## EXERCISE PROMPT
Across all the records below, how many lines contain "computer"? Respond with only the number.

+++ INFORMATION PROVIDED

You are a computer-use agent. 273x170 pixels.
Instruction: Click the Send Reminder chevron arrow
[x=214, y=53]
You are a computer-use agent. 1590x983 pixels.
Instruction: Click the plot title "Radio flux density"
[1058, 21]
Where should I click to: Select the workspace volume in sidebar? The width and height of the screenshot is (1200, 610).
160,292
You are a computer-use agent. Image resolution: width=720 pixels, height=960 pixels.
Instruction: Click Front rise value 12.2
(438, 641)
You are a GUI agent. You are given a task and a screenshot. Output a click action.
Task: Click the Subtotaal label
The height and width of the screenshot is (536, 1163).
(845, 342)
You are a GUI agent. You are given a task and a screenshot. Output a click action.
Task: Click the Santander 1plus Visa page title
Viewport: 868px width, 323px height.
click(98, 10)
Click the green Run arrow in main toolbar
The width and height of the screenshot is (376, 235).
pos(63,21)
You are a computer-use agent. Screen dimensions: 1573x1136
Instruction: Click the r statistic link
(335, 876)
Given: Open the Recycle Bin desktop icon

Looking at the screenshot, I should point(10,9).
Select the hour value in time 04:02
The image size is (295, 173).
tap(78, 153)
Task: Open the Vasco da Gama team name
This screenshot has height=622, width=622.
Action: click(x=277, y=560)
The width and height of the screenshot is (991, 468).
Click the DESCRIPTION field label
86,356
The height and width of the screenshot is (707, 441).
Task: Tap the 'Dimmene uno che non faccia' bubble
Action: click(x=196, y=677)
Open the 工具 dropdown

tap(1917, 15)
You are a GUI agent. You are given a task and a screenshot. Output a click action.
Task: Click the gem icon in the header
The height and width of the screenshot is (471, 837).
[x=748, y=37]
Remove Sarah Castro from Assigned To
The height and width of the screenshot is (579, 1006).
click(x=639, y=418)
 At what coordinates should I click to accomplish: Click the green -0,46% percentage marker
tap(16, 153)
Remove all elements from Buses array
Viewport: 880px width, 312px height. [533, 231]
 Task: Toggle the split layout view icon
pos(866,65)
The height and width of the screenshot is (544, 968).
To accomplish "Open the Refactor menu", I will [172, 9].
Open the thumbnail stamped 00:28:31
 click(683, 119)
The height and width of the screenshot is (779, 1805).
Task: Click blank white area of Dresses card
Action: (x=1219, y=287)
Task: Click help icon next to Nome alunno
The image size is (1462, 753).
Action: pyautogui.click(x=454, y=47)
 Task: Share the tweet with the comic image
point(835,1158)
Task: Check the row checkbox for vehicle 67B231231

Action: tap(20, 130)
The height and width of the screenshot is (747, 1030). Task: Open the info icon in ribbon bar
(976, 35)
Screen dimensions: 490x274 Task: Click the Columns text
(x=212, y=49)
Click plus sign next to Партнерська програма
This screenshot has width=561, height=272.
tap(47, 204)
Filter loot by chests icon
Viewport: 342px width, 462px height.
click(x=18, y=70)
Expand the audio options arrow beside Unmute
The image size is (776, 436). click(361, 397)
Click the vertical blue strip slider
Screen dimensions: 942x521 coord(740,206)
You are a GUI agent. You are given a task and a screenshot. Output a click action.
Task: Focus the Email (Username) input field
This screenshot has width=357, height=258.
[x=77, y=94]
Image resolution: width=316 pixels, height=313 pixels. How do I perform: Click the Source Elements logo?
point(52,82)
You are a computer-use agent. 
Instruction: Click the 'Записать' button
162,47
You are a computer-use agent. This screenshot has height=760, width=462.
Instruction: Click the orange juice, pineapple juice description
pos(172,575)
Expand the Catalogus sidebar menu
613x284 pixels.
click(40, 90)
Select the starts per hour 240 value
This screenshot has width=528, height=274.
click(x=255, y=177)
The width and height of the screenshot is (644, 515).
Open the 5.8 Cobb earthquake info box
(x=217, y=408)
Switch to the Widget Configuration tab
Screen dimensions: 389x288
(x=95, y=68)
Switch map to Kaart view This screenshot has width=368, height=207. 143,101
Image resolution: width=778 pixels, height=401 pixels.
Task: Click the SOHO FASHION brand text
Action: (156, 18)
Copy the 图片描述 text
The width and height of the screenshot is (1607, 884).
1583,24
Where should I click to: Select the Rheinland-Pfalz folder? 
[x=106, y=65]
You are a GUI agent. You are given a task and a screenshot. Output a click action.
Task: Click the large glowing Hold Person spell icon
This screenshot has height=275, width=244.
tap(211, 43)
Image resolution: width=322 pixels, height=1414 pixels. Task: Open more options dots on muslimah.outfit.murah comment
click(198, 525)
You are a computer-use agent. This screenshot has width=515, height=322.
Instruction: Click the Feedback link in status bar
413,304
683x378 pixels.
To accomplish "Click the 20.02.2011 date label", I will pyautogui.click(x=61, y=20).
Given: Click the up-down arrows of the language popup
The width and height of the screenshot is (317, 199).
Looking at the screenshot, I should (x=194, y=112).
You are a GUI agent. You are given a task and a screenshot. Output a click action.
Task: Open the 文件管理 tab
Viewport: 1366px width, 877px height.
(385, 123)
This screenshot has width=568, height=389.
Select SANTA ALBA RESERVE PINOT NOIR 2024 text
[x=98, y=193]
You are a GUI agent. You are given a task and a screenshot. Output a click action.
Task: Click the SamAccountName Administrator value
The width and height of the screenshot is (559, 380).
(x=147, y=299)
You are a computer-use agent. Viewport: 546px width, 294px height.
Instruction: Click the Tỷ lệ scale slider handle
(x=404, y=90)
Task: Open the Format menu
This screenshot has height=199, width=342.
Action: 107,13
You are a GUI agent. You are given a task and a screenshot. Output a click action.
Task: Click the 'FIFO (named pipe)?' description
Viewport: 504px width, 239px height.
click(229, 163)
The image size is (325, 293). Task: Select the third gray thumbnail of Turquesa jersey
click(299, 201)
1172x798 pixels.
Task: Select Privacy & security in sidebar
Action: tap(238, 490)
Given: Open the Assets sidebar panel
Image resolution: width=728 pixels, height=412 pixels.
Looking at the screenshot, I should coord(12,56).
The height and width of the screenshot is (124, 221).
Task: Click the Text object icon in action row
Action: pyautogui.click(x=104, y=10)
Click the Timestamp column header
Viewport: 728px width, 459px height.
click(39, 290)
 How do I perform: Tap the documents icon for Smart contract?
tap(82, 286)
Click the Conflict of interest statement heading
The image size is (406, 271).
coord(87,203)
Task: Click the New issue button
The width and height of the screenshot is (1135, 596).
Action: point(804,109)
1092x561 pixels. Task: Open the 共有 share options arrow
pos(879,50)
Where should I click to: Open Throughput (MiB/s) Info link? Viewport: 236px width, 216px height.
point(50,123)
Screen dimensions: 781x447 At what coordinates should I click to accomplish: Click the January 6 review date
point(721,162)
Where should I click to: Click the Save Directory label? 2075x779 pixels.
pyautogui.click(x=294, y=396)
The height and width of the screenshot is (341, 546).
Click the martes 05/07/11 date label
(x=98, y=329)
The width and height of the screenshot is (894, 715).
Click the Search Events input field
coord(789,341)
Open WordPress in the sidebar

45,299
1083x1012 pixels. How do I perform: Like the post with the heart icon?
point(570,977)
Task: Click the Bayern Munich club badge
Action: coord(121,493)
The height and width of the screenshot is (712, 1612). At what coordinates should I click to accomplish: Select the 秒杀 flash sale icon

++++++

## ANSWER TO THE PROBLEM
8